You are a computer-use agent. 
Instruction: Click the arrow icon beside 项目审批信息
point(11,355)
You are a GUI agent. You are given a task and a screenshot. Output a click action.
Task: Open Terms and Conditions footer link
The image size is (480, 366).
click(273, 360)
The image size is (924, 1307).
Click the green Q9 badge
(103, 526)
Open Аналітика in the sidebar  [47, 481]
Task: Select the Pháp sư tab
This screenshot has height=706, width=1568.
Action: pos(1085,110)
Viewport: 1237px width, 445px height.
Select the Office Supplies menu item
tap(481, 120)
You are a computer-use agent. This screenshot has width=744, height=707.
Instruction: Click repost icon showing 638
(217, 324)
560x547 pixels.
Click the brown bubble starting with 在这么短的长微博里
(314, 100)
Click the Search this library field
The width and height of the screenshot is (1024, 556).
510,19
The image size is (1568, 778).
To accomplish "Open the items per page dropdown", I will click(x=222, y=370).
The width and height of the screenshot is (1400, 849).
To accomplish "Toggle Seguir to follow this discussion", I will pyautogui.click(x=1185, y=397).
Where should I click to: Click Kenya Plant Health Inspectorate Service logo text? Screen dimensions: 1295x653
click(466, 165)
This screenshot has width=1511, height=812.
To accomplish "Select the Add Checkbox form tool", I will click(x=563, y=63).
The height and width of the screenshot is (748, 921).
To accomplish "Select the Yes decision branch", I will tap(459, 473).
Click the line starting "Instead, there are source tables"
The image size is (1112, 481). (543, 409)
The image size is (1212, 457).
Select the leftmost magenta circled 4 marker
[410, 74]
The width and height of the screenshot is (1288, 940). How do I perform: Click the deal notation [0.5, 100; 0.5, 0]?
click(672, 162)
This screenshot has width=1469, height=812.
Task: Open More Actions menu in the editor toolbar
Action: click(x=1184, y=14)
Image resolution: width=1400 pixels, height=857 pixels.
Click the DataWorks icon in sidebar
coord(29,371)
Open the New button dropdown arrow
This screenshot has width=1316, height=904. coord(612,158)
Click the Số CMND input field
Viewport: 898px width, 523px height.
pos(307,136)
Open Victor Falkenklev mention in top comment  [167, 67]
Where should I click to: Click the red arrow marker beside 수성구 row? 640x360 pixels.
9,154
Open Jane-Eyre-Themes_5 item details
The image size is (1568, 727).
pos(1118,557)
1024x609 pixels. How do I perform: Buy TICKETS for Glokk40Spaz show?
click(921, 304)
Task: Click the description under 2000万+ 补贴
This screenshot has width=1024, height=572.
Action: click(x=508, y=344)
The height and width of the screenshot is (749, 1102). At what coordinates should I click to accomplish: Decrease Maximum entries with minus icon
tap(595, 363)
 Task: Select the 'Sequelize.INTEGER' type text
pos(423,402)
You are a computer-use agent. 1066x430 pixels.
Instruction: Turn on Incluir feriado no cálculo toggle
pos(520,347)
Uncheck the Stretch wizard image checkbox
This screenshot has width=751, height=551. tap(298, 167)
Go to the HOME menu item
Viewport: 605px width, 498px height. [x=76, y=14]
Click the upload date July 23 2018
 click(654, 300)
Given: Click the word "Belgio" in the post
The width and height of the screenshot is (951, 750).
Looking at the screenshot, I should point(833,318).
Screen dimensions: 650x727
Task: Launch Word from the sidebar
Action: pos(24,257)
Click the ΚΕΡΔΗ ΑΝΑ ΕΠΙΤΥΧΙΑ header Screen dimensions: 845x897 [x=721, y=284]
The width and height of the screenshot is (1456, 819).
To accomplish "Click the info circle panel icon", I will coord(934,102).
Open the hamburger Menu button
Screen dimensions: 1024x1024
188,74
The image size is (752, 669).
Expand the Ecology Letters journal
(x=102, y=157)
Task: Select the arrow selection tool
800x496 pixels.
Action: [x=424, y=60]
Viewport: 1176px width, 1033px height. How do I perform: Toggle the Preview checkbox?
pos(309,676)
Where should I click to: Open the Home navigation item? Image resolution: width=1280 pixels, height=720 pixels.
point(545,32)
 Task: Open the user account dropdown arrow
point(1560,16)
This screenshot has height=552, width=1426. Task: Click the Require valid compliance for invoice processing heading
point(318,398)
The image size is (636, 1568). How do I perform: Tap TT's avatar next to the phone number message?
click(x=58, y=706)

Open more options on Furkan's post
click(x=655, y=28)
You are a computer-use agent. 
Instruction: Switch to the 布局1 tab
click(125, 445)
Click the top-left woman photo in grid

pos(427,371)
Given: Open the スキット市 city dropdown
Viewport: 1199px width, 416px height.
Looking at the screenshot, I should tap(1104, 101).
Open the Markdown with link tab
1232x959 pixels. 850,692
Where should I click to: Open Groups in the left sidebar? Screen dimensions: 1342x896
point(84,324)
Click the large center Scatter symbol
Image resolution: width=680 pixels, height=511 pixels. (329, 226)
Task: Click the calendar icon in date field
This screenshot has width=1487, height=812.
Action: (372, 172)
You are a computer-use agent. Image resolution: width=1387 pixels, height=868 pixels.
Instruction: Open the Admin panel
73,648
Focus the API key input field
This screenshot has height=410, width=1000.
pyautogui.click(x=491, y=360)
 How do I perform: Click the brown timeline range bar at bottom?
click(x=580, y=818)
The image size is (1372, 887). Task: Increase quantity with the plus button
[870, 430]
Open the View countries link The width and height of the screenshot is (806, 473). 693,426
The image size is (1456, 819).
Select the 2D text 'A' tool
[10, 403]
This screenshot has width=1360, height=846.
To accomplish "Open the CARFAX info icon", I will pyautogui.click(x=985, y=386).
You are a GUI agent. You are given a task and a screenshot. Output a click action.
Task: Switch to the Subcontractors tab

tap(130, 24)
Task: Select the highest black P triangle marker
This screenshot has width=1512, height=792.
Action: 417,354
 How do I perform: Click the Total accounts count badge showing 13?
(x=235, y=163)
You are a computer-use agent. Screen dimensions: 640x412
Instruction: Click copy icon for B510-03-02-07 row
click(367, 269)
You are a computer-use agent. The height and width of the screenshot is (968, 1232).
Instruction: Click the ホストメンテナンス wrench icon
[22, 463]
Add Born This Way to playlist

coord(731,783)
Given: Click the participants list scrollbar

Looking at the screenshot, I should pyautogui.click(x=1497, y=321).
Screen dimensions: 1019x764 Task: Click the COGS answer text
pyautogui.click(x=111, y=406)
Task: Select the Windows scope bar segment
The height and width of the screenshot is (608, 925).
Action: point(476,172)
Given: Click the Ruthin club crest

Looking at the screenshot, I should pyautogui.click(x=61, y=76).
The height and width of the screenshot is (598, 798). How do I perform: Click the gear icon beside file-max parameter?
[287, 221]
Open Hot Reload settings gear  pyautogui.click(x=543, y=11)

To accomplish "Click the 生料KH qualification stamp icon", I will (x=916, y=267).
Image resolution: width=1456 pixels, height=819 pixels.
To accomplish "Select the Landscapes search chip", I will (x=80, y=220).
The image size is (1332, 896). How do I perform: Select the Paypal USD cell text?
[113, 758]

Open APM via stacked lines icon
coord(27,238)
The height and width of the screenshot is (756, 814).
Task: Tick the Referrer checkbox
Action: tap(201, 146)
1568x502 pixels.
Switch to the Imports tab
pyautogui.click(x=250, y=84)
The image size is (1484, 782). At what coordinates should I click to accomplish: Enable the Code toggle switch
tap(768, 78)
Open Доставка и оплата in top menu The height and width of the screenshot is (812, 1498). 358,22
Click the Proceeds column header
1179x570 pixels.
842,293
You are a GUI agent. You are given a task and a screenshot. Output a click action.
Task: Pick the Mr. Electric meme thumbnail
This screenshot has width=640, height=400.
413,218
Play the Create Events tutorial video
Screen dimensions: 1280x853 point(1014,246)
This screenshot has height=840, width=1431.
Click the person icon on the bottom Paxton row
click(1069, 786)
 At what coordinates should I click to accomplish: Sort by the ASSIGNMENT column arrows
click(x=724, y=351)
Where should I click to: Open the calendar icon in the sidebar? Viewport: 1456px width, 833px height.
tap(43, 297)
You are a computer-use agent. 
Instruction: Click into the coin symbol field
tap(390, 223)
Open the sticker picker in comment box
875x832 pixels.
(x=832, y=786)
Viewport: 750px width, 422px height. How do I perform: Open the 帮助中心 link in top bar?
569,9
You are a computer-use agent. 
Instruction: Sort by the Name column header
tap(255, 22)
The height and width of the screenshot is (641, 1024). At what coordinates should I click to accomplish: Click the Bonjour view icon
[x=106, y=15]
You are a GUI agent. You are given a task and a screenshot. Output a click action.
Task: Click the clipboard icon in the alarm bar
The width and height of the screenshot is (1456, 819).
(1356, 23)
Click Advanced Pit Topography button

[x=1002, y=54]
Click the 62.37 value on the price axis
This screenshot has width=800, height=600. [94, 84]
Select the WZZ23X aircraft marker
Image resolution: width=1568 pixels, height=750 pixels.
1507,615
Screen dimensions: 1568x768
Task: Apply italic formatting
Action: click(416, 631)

- [TASK] Please render everything in the records from the line containing "How do I perform: Click the brown" down to the line containing "will (x=916, y=267).", both included, as a Markdown table with the columns Row and Line, leaving out blank lines.

- [COMPLETE RESPONSE]
| Row | Line |
|---|---|
| 1 |  How do I perform: Click the brown timeline range bar at bottom? |
| 2 | click(x=580, y=818) |
| 3 | The image size is (1372, 887). Task: Increase quantity with the plus button |
| 4 | [870, 430] |
| 5 | Open the View countries link The width and height of the screenshot is (806, 473). 693,426 |
| 6 | The image size is (1456, 819). |
| 7 | Select the 2D text 'A' tool |
| 8 | [10, 403] |
| 9 | This screenshot has width=1360, height=846. |
| 10 | To accomplish "Open the CARFAX info icon", I will pyautogui.click(x=985, y=386). |
| 11 | You are a GUI agent. You are given a task and a screenshot. Output a click action. |
| 12 | Task: Switch to the Subcontractors tab |
| 13 | tap(130, 24) |
| 14 | Task: Select the highest black P triangle marker |
| 15 | This screenshot has width=1512, height=792. |
| 16 | Action: 417,354 |
| 17 |  How do I perform: Click the Total accounts count badge showing 13? |
| 18 | (x=235, y=163) |
| 19 | You are a computer-use agent. Screen dimensions: 640x412 |
| 20 | Instruction: Click copy icon for B510-03-02-07 row |
| 21 | click(367, 269) |
| 22 | You are a computer-use agent. The height and width of the screenshot is (968, 1232). |
| 23 | Instruction: Click the ホストメンテナンス wrench icon |
| 24 | [22, 463] |
| 25 | Add Born This Way to playlist |
| 26 | coord(731,783) |
| 27 | Given: Click the participants list scrollbar |
| 28 | Looking at the screenshot, I should pyautogui.click(x=1497, y=321). |
| 29 | Screen dimensions: 1019x764 Task: Click the COGS answer text |
| 30 | pyautogui.click(x=111, y=406) |
| 31 | Task: Select the Windows scope bar segment |
| 32 | The height and width of the screenshot is (608, 925). |
| 33 | Action: point(476,172) |
| 34 | Given: Click the Ruthin club crest |
| 35 | Looking at the screenshot, I should pyautogui.click(x=61, y=76). |
| 36 | The height and width of the screenshot is (598, 798). How do I perform: Click the gear icon beside file-max parameter? |
| 37 | [287, 221] |
| 38 | Open Hot Reload settings gear  pyautogui.click(x=543, y=11) |
| 39 | To accomplish "Click the 生料KH qualification stamp icon", I will (x=916, y=267). |